I was several people back in the queue and couldn’t easily see the young man well, but I could sense his utter shame and embarrassment made worse by, the impatient shuffling of feet and uncomfortable coughing from those directly behind. My heart went out to him immediately, and suddenly remembering that I had enough cash in my wallet to pay his bill, I quietly walked to the front of the queue and insisted on paying for him. The look of bewilderment and relief on his face was palpable and while he tried to take my details so that he could repay me, I refused. It was completely my decision and I was only too happy to help a young person out of a predicament.
For me, kindness is what makes us human. It’s the ability to step outside of our own interests and do something for others voluntarily without any expectation of having the favour returned. Its something that in our society has been in short supply but in these troubled times, appears to be making a welcome return. The news may be bleak, but up and down the country my spirits are regularly lifted with stories of genuine human kindness. Think Captain Tom, the people sending food to our brave nurses and doctors on the frontline and the hundreds and thousands of wonderful souls who volunteered through the NHS website at the start of the crisis. All these people give me hope that it is our kindness and humanity that will get us through these terrible times and maybe even change us for the better.
It’s no wonder though that kindness is coming back into fashion after years of social media savagery and brutal tabloid journalism. This pandemic has shocked us all to the core. We’ve never experienced anything like it. Virtually overnight we went from our routine, normal lives into something that was the very opposite. Uncertainty was our new normal, and the virus was indiscriminate. Although we know that certain groups are more at risk than others, we are all vulnerable and that is a great leveller. In addition, lockdown has meant loss for many of us. Loss of our income, our security and the relationships that helped us thrive. If anything, COVID19 has shown us that none of us is invincible. Many of the things we took for granted are gone and for some of us, we find ourselves relying on the kindness and compassion of strangers to get us through.

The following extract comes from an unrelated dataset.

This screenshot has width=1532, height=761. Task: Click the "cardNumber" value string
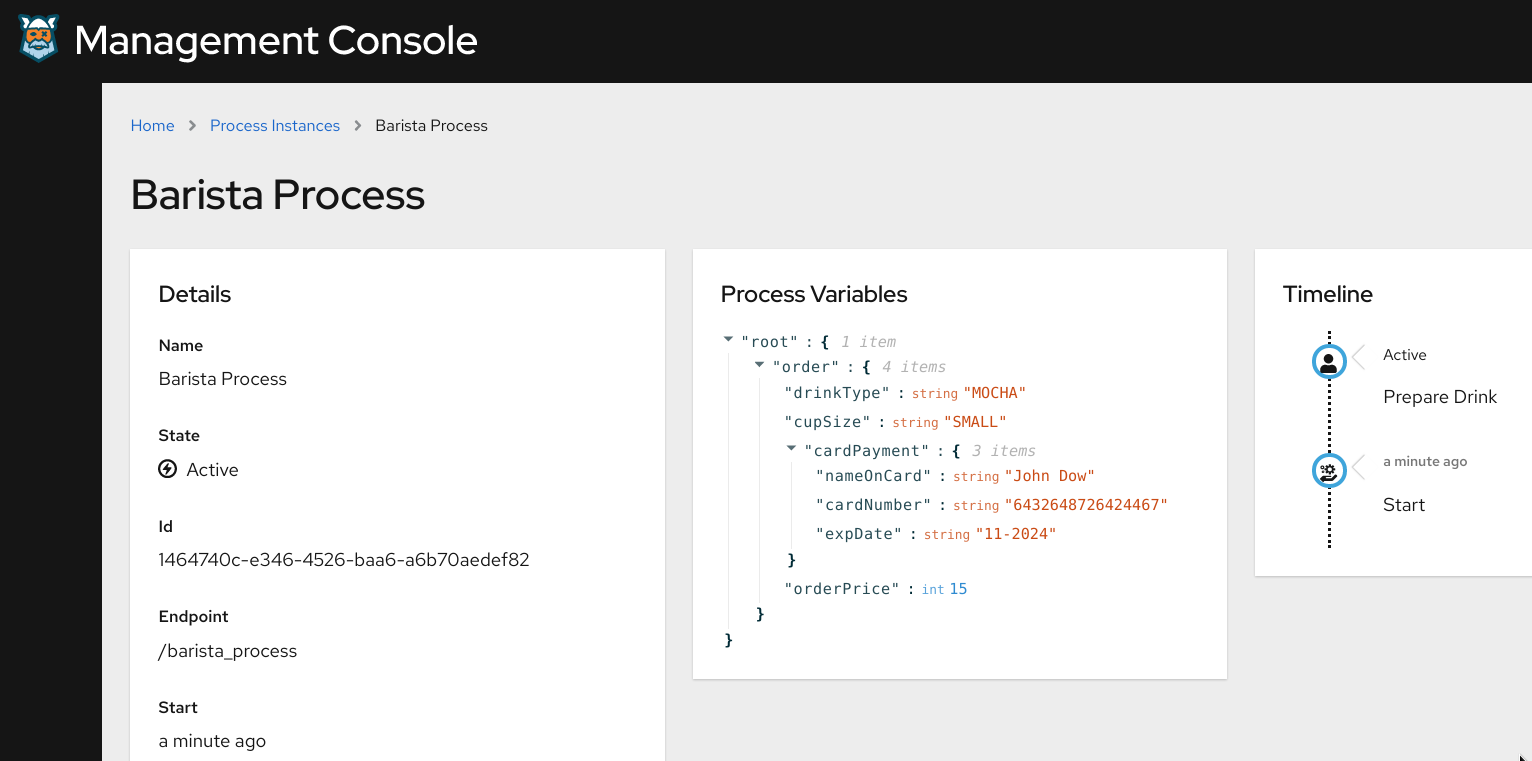[x=1086, y=505]
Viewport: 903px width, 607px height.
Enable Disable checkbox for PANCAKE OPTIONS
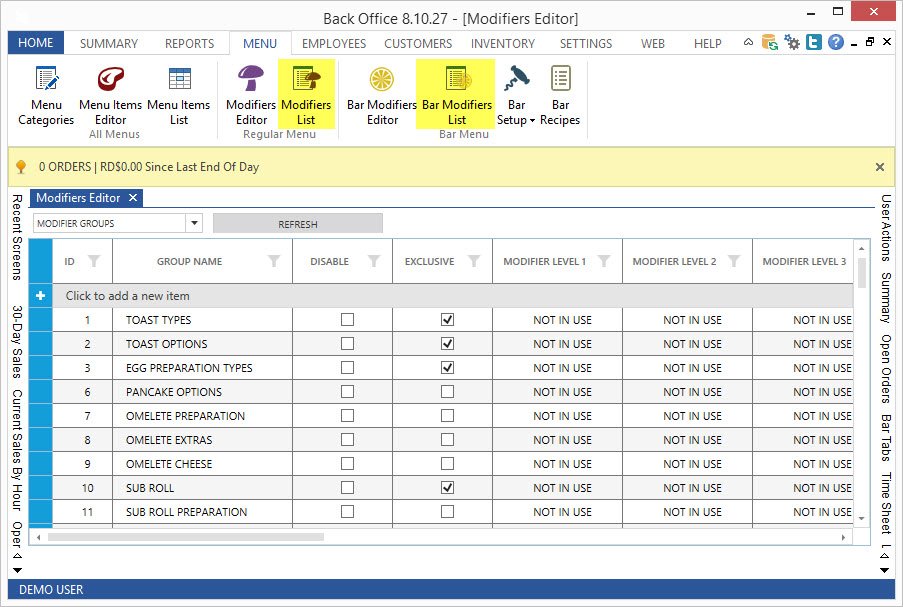(x=347, y=392)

Therefore, it’s no surprise that the theme of this year’s mental health awareness week is kindness. Performing acts of kindness has proven to be good for our mental health in many ways. It connects us to others, it’s wonderful for our own personal growth and development, it strengthens our communities and it simply feels wonderful. I have bought many nice things during my lifetime, but nothing I can buy can top the feeling I get when I remember that young mans face in the petrol station. The trouble with kindness though is that it’s addictive. Once you start, you can’t stop.

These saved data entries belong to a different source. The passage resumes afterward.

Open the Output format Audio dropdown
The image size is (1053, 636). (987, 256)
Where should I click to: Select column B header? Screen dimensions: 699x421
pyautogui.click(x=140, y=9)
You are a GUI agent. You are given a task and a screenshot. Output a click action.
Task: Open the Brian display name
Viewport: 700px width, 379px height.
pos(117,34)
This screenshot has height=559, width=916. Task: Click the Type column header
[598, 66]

It’s starts with a smile, or a gratuitous compliment to tell someone how nice they look, or what a lovely smile they have, and it can escalate…quickly. Dropping meals to the homeless or giving up you Christmas Day to volunteer for a charity are bigger endeavours that involve personal sacrifice and I have challenged myself and my need for personal comfort by undertaking these regularly.
However, even the smaller acts of kindness can be catalysts for great change. Calling on a friend or neighbour who lives alone is one way we can be kind. Turning a blind eye to an outburst by someone in your home can also be an act of compassion too. Instead of biting back, you could ask if they want to talk or if they would like some space. Kindness and understanding to support a stressed out loved one may be hard, but sometimes the damage done by words spoken in haste can be irreparable.
Finally, extend some kindness and compassion towards yourselves during this time. Its ok not to be ok. It’s fine to reach out and ask for help. It’s perfectly understandable that your home doesn’t look Instagram worthy and that baking the perfect banana bread has passed you by. Forgive yourself for not being perfect and remember bouts of low mood or anxiety are to be expected and sometimes, a day in bed with a boxed set and a pot of tea is the best we can do.
Treat yourself as a treasured best friend. Be as understanding, caring and compassionate as you would if you were supporting someone you love. You’ll be amazed at the effect it could have on your mental health and then…once you’ve got the idea, pass it on. It’s infectious!